La inteligencia artificial (IA) combina la velocidad computacional de los ordenadores cuánticos, con la capacidad de aprender de los propios errores y la creatividad. Oí esta definición hace un lustro a José Ignacio Latorre, catedrático de Física Cuántica en la Universidad de Barcelona. El conferenciante no dudó en afirmar que la IA marcará un antes y un después en la historia de la humanidad. Las restantes revoluciones tecnológicas no pasarían de ser pequeños saltos que nos anticipan una lección importante: cuando el hombre delega a las máquinas una tarea, se incapacita para hacerla por sí mismo. Tras la Revolución Industrial el hombre perdió la fuerza muscular y gran parte de sus habilidades manuales. La Revolución Informática nos ha robado la capacidad de cálculo. El GPS, primera manifestación de la IA, ha absorbido nuestro sentido de orientación. Cuando la IA alcance su madurez, concluyó Latorre, buena parte de nuestros conocimientos y habilidades intelectuales quedarán obsoletos.

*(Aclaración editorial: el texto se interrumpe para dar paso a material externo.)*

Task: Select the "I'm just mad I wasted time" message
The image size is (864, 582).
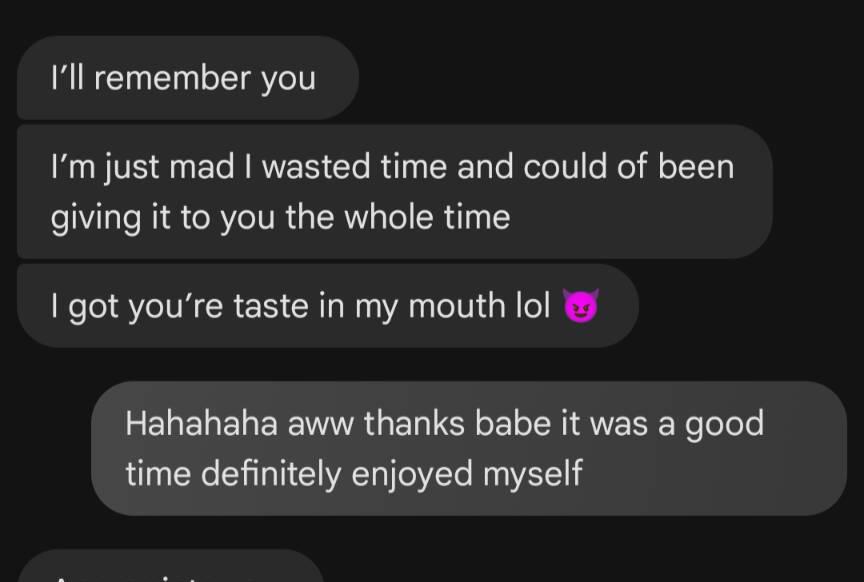Action: point(394,191)
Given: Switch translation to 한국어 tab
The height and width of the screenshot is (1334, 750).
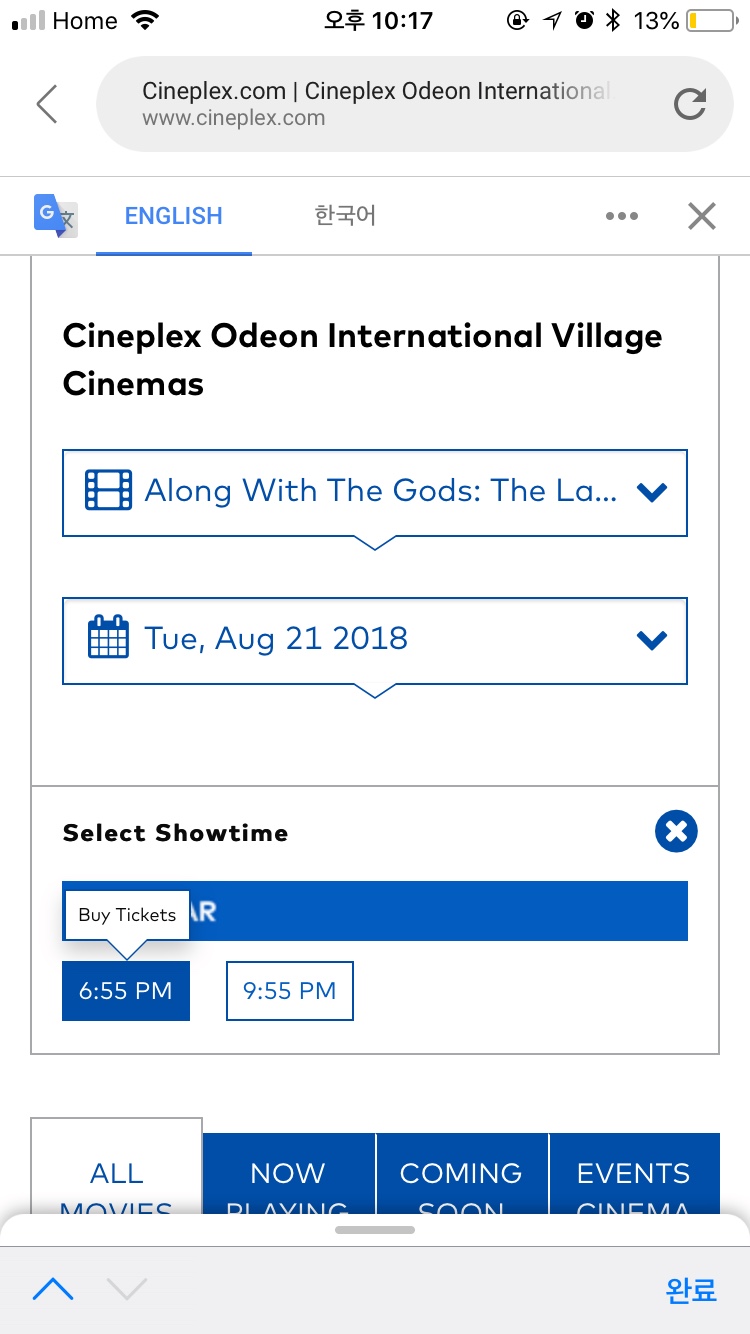Looking at the screenshot, I should (x=345, y=216).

La utilidad de la IA está fuera de toda duda. Sus riesgos también. En los últimos años, los profesores hemos descubierto que los alumnos aprenden de otra manera y pueden pedir al chat GPT que realicen cualquier trabajo académico sin posibilidad de ser acusados de plagio. Esto nos obliga a los profesores a centrar nuestras clases en los aspectos cualitativos que escapan a la IA y a realizar exámenes orales para comprobar que el alumno se ha enterado de lo importante.

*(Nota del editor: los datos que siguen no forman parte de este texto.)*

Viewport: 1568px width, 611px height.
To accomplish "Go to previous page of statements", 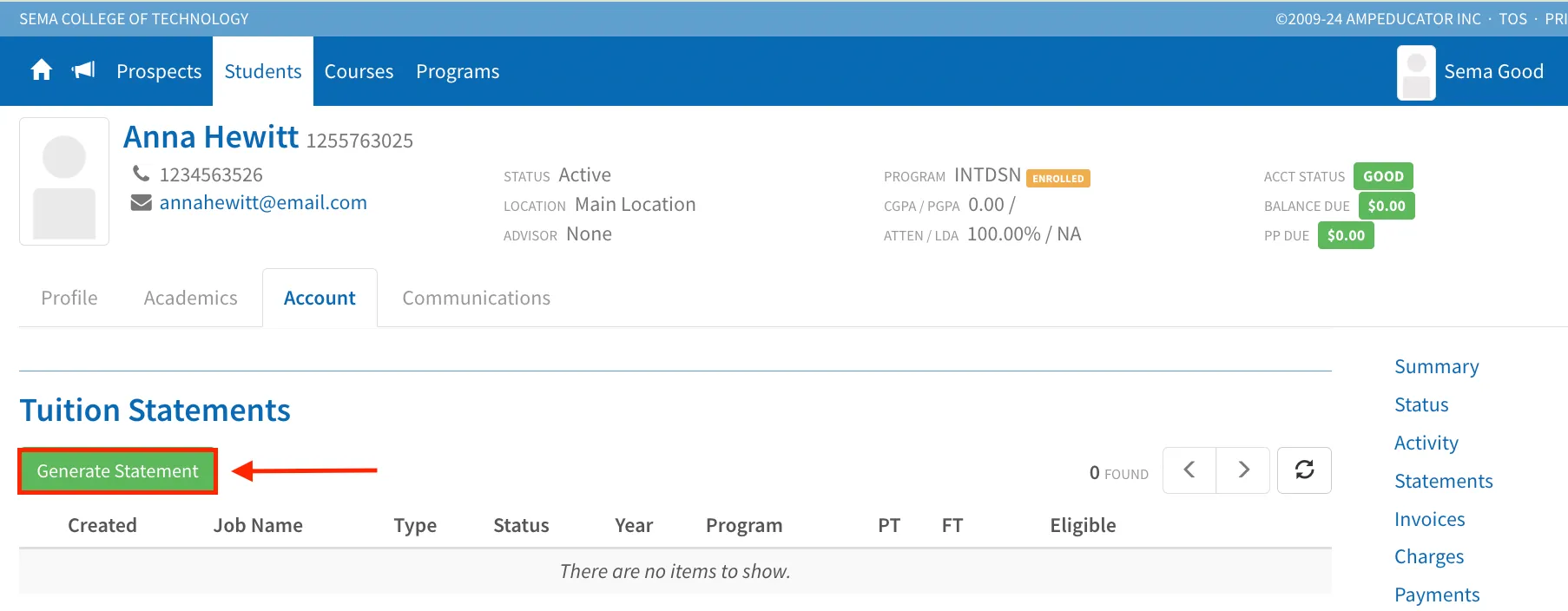I will [x=1189, y=470].
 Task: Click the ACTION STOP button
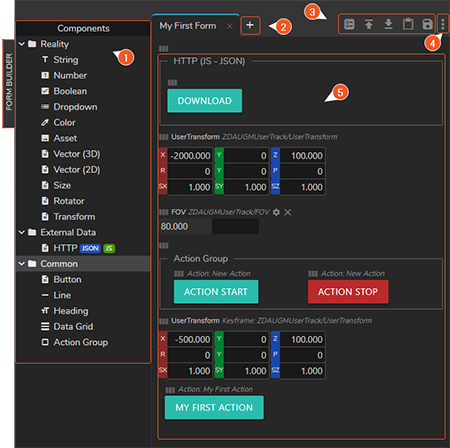coord(348,292)
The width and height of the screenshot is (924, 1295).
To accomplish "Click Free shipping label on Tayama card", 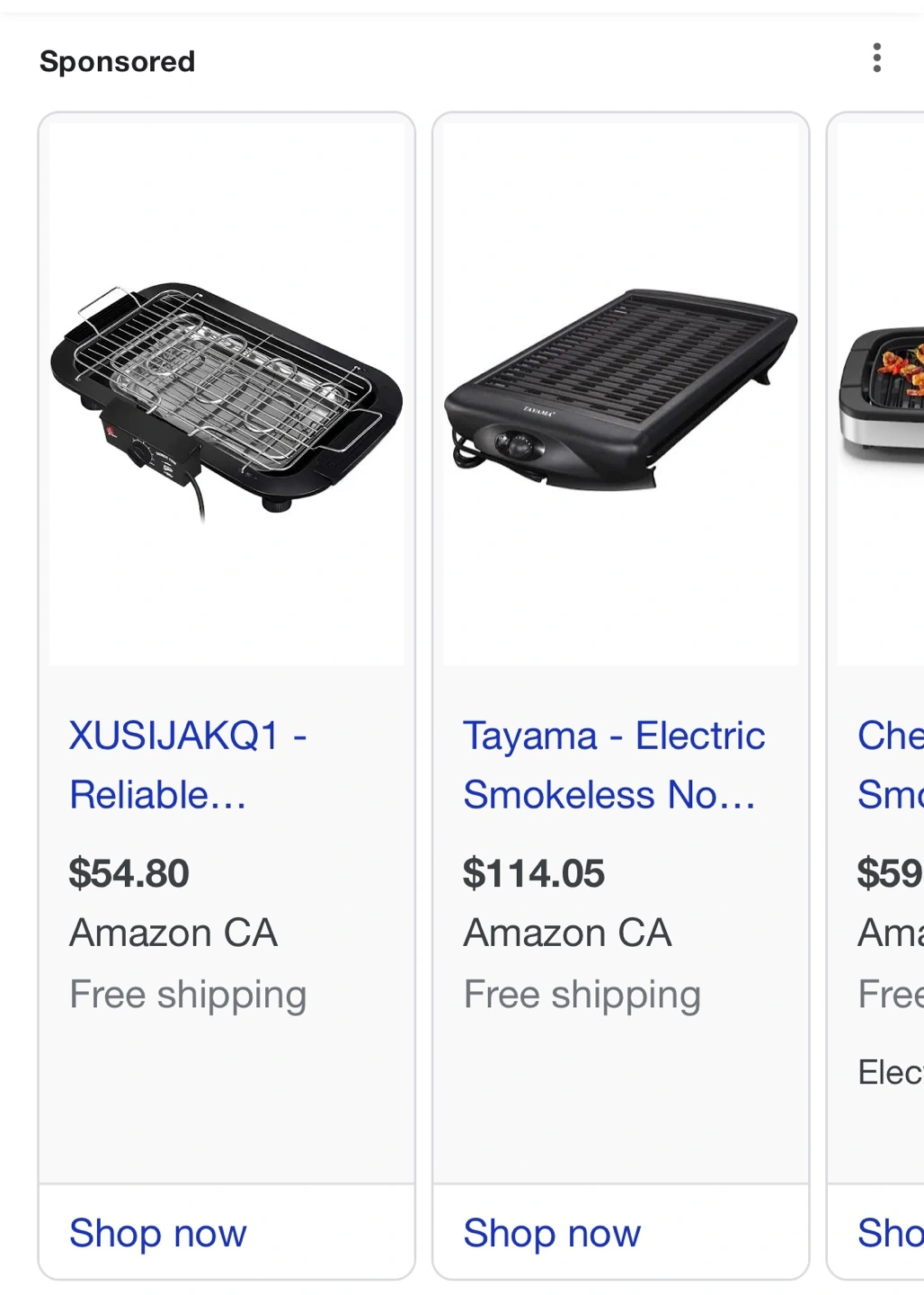I will [x=582, y=996].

La IA es de escasa ayuda para encontrar el sentido de la vida, la moralidad o el amor. Un chico le dirá a su novia. «En base a la experiencia de millones de parejas, la IA ha concluido que somos incompatibles y no debemos casarnos. ¡Semejante sandez! Si me aceptas por esposo, yo me esforzaré cada día tras día para hacerte feliz». Ella responderá: «Lo mismo estaba pensando yo».